What you need to do> Set down all of the data exactly as it appears.

Extracted records>
********************
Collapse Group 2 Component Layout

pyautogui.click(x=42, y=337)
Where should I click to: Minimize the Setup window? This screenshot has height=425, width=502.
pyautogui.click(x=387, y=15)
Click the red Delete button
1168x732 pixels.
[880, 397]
********************
Written reply>
Collapse Group 2 Component Layout

pyautogui.click(x=42, y=337)
Where should I click to: Minimize the Setup window? This screenshot has height=425, width=502.
pyautogui.click(x=387, y=15)
Click the red Delete button
1168x732 pixels.
[880, 397]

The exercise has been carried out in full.